───── Provided passage ─────

Figure 5 shows the results of the feature importance analysis. At the Kangdian and Banqiao stations, the main factors affecting pH were NH3-N, TN, W-Temp, CODMn, SO2, DO, and TP, of which NH3-N had the highest characteristic contribution to pH, indicating that changes in pH are closely related to changes in NH3-N. The results of the importance analysis indicated that SO2 in air was also an important factor affecting pH. The main reason is that SO2 mainly comes from industrial emissions. The higher the SO2 content is, the higher the amount of industrial pollutants discharged. The presence of industrial pollutants in the river significantly affect the pH of the water body. Therefore, pH changes are not only affected by water quality indicators but are also closely related to air quality indicators. Figure 5 also demonstrates that the main factors affecting NH3-N include TN, pH, TP, EC, DO, and W-Temp, of which TN and pH have the greatest impact on NH3-N. The main reason is that TN reflects the total amount of organic and inorganic nitrogen (including NH3-N) in the water body. Therefore, as a component of TN, NH3-N is directly affected by changes in TN. Furthermore, it has become an indisputable fact that water temperature is an important factor affecting DO. The results of the feature importance analysis also indicate that W-Temp and A-Temp are important factors affecting DO. From the results of the feature importance analysis, it was found that TN also had a significant impact on DO. Special attention should be given to changes in TN and temperature in the prediction of DO. Based on the results of feature importance analysis, NH3-H, TN, W-Temp, CODMn, SO2, DO, and TP were selected as input variables for pH prediction, TN, pH, TP, EC, DO, and W-Temp were selected as input variables for NH3-N prediction, and TN, W-Temp, NH3-N, A-Temp, TP, and Turb were selected as input variables for DO prediction.

Figure 5
figure 5

Results of feature importance analysis.

Predictive sequence decomposition based on CEEMD

It can be seen from Fig. 5 that there are high-frequency components and noise in the original water pollution prediction sequences, and it may be difficult to fit the model by directly using these sequences for prediction. Each sequence needs to be decomposed before modeling to reduce the impact of high-frequency components and noise on the model performance. Therefore, CEEMD was used to decompose the three prediction sequences of pH, NH3-N and DO at the Kangdian and Banqiao stations. As shown in Figs. 6 and 7, the three prediction sequences of the two stations were decomposed into eight high-frequency components and a residual term, and the signal curve of the CEEMD-decomposed predicted sequence component gradually tended to become stable as the frequency decreased. The fluctuation characteristics of the subsequence from IMF4 to IMF8 gradually became weaker, with an obvious periodic trend. Compared with the original sequence, the decomposed sequence obviously has better stationarity and periodicity.

───── Record set ─────

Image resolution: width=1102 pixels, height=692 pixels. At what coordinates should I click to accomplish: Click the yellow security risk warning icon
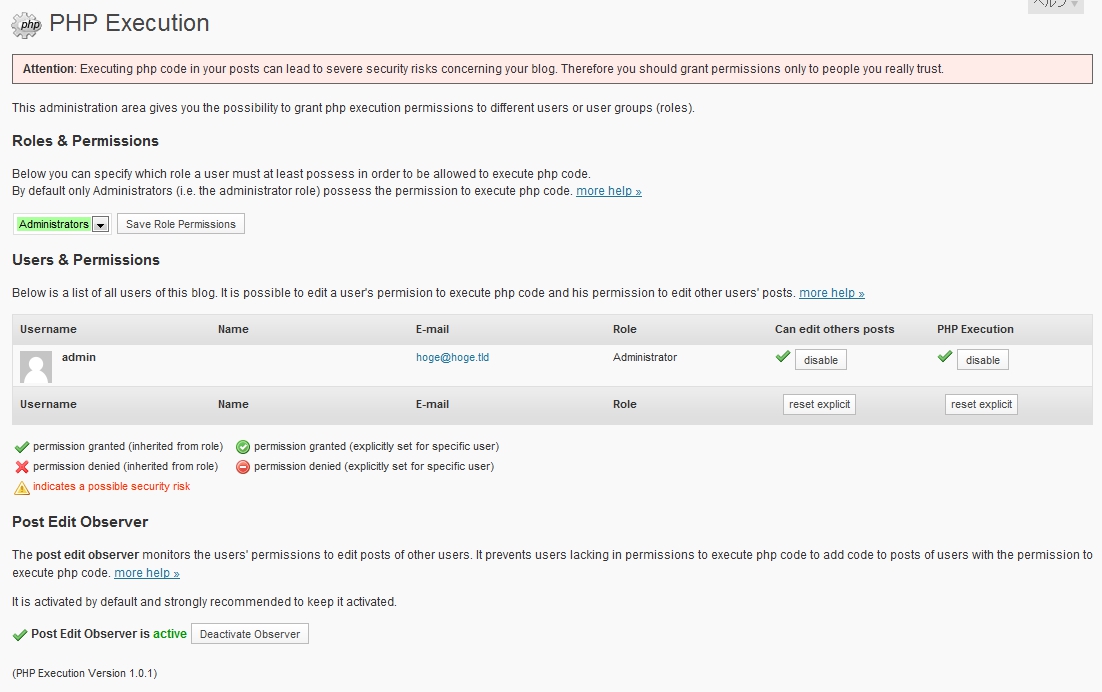tap(21, 488)
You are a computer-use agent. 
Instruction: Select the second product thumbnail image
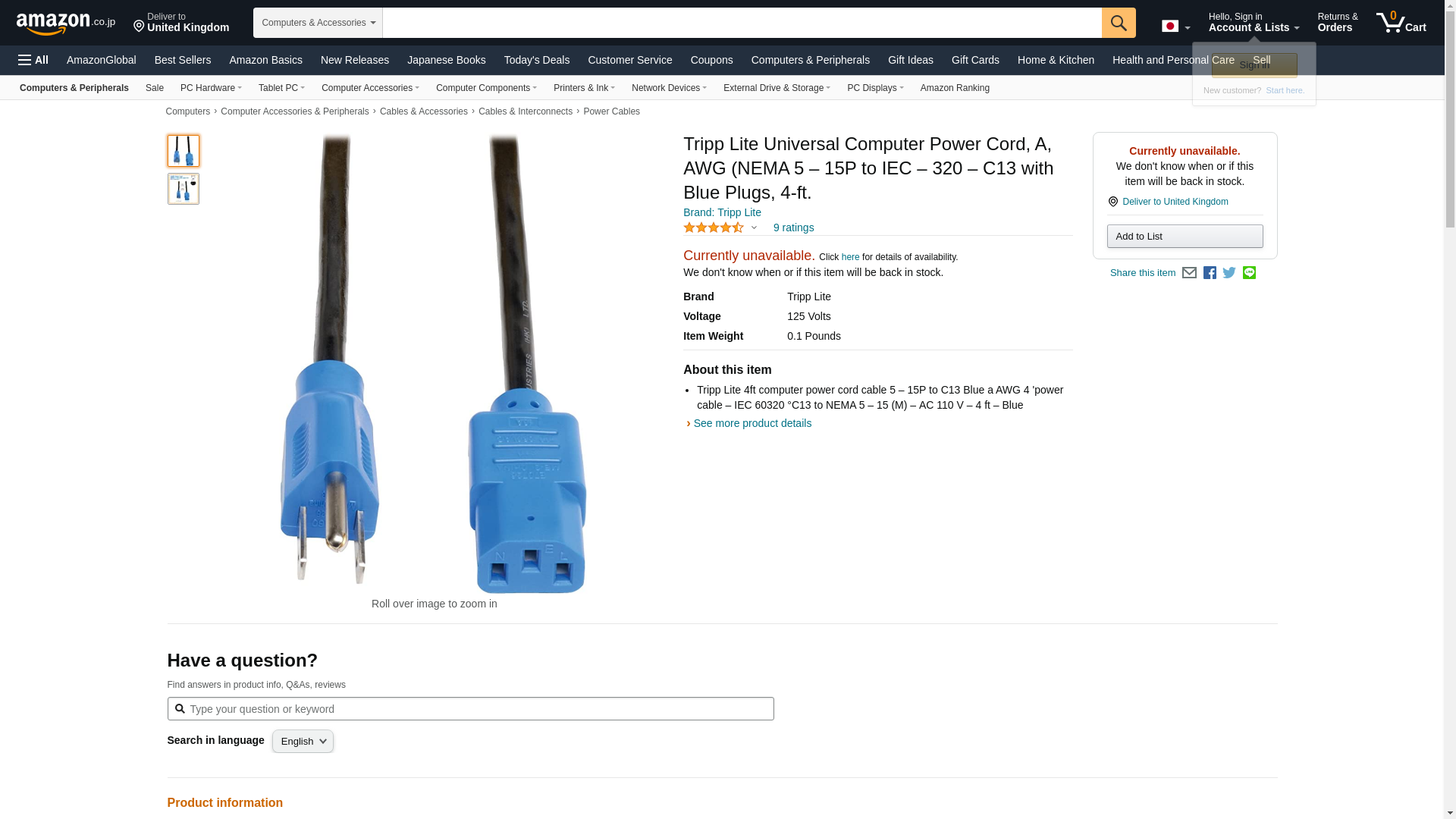[184, 189]
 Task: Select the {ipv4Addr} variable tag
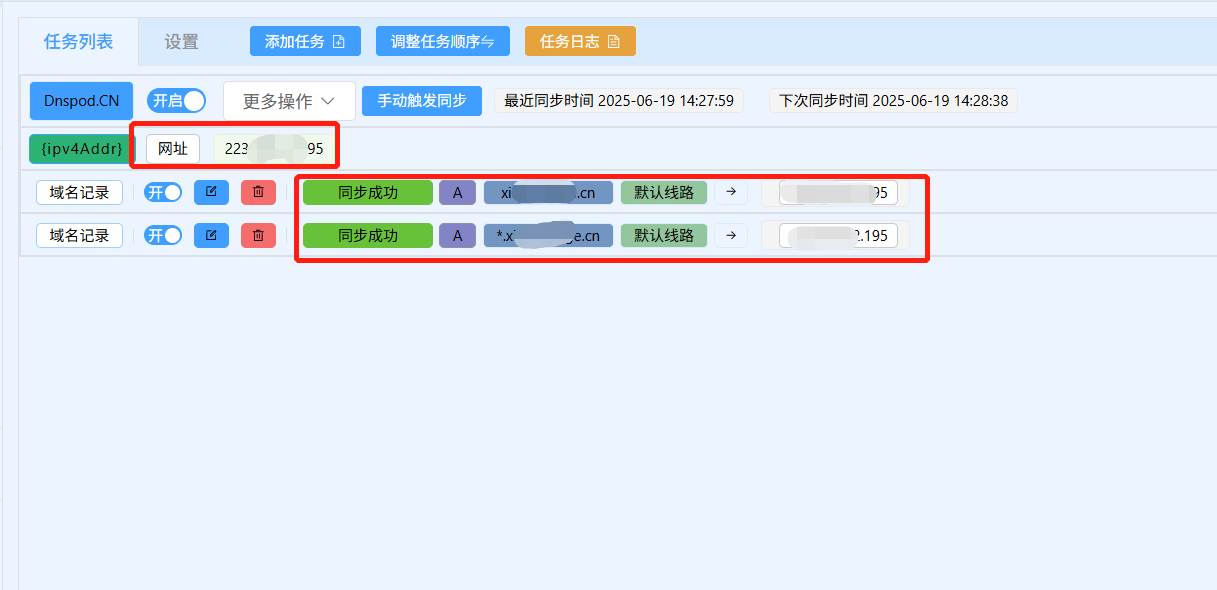tap(78, 149)
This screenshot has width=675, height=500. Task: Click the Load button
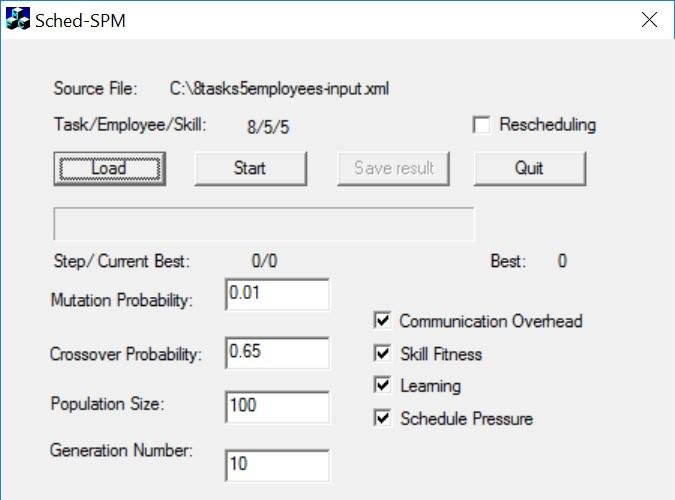[110, 168]

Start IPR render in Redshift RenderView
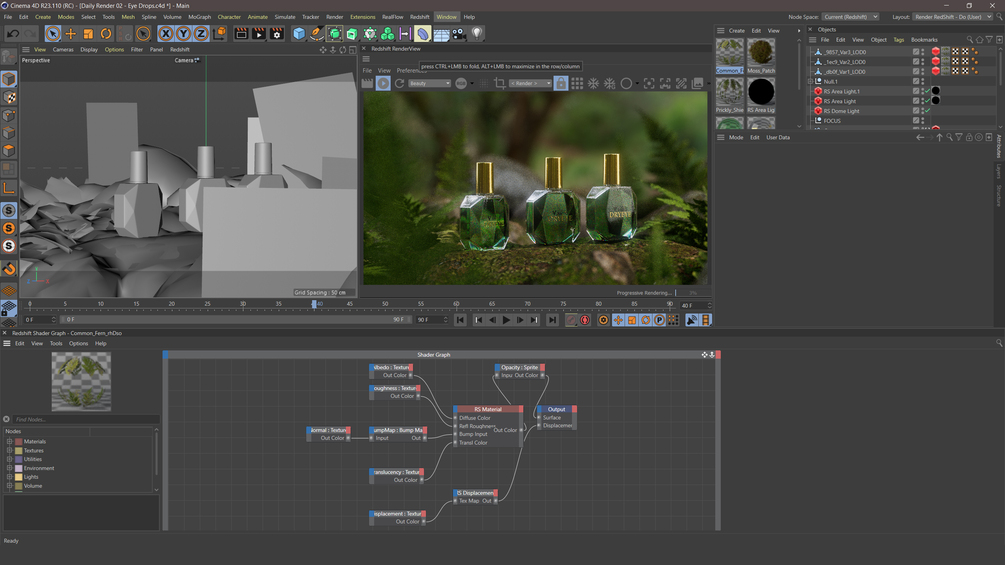pyautogui.click(x=383, y=84)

─────

▶ [Exercises to complete]:
- a) Translate this sentence from the water quality passage into Spanish: "Special attention should be given to changes in TN and temperature in the prediction of DO."
- b) Write the next part of the water quality passage, picking up right after its final sentence.

▶ [Expected answers]:
- a) Se debe prestar especial atención a los cambios en el TN y en la temperatura en la predicción del DO.

- b)
Figure 6
figure 6

Forecast sequence decomposition of Kangdian station data.

Figure 7
figure 7

Forecast sequence decomposition of Banqiao station data.

To evaluate the effect of the CEEMD on the prediction sequences, the index of completion (IC) was selected to compare the CEEMD, EMD and EEMD data differences. The IC is the root mean square error of the decomposition sequence and the original sequence and is often used to compare the differences between the decomposed component sequence data and the original data. As shown in Table 2, EEMD significantly increased the error after reconstruction. The main reason is that EEMD eliminates the noise of the original sequence by adding auxiliary white noise, aiming to overcome the modal aliasing phenomenon existing in EMD. Added white noise is difficult to completely eliminate, resulting in a significant increase in the reconstruction error of the model. CEEMD is used to introduce white noise into each decomposition, ensuring that the error after reconstruction returns to the original order of magnitude. The guarantees accurate subsequent prediction results, effectively solves the modal oscillation phenomenon in EMD and verifies the validity of the method.

Table 2 Evaluation index comparisons among EMD, EEMD and CEEMD.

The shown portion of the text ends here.